- **Tâche A**: Traduisez en anglais cette phrase de l'extrait sur l'urticaire induite par les AINS : « Cette pratique ne permet pas la détection d’une réaction à l’AINS et peut conduire à l’éviction inadéquate de nombreux AINS potentiellement utiles. »
- **Tâche B**: Poursuivez l'extrait sur l'urticaire aiguë induite par les AINS à partir de sa dernière phrase.

- **Extrait étudié**:
⁂

Ambulatorio di Allergologia, Clinica San Carlo, Paderno Dugnano (MI), Italy
dans Clinical & Experimental Allergy 35 (6), 713-716
– Contexte
- Dans la pratique clinique, les patients ayant une histoire d’urticaire aiguë induite par un AINS et consultant pour un traitement alternatif sans danger subissent généralement des tests de tolérance avec des AINS ayant une faible ou nulle activité enzymatique COX-1.
- Cette pratique ne permet pas la détection d’une réaction à l’AINS et peut conduire à l’éviction inadéquate de nombreux AINS potentiellement utiles.
– Objectifs
- Évaluer le test de provocation à l’aspirine comme méthode discriminant une intolérance simple ou multiple aux AINS chez des patients ayant une histoire clinique d’urticaire aigue induite par un AINS
– Méthode
- 117 sujets ayant une histoire d’urticaire aiguë suivant l’ingestion d’un AINS : pyrazolones (n=58), nimésulide (n=17), dérivés de l’acide propionique (n=13), dérivé de l’acide aryl-acétique(n=14) de l’acétaminophène (n=9) du piroxicam(n=5) et de l’indométacine(n=1) eurent un test de provocation contre placebo en simple aveugle avec l’aspirine.

⁂

- **Données de l'exercice**:
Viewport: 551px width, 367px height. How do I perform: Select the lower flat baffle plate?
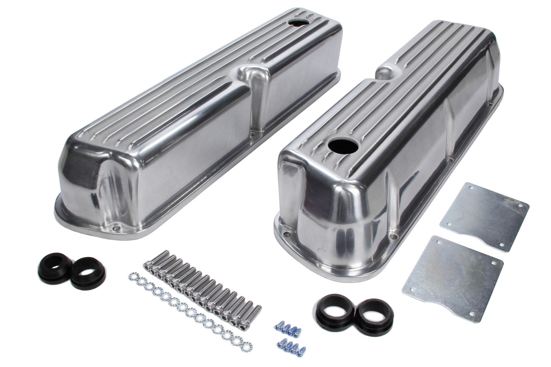click(x=454, y=276)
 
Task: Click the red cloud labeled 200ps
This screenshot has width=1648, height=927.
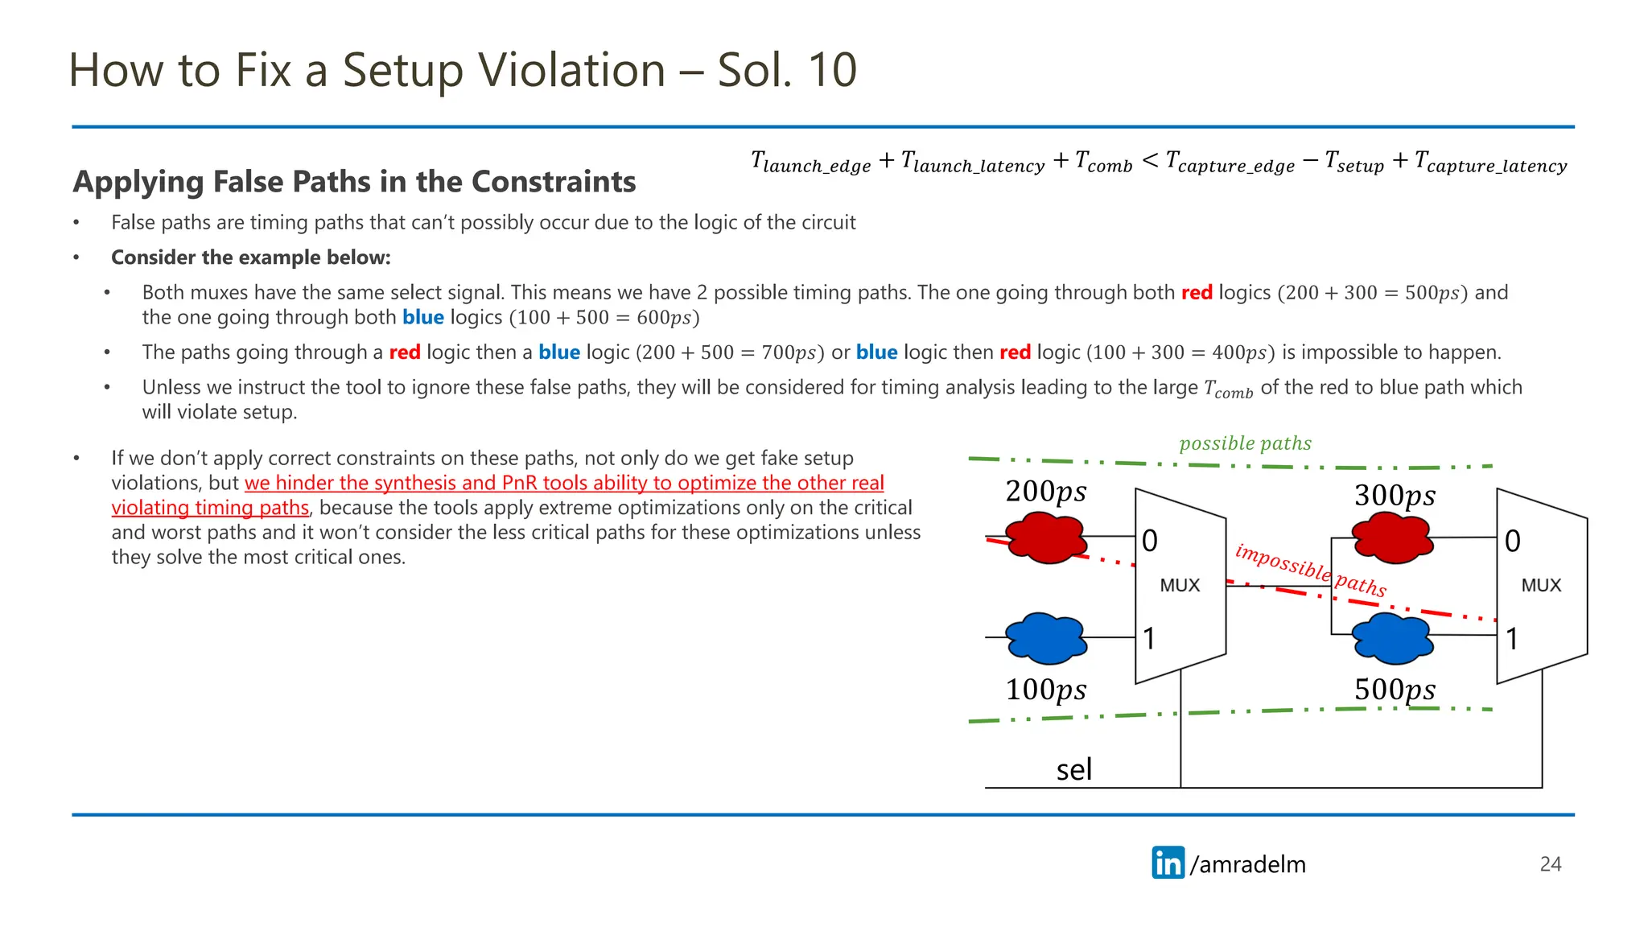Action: pyautogui.click(x=1045, y=538)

⁂

- **Réponse rédigée A**: This practice does not allow the detection of a reaction to the NSAID and may lead to the inappropriate avoidance of many potentially useful NSAIDs.

- **Réponse rédigée B**:
- Les sujets intolérants à l’aspirine subirent des tests de tolérance avec des substances exerçant une activité faible ou nulle sur l’enzyme cox1 (incluant paracétamol, nimésulide, rofécoxib, tramadol, floctafénine).
– Résultat
- L’aspirine à induit une urticaire chez 28/117 (24%) patients.
- 5 sur les 28 (18%) des réactifs à l’aspirine n’ont pas toléré des AINS de substitution lors du challenge oral suivant.
– Conclusion
- Chez les sujets ayant une histoire d’urticaire induit par un seul AINS autre que l’aspirine, le diagnostic devrait commencer par un challenge à l’aspirine pour détecter une intolérance isolée ou multiple aux AINS.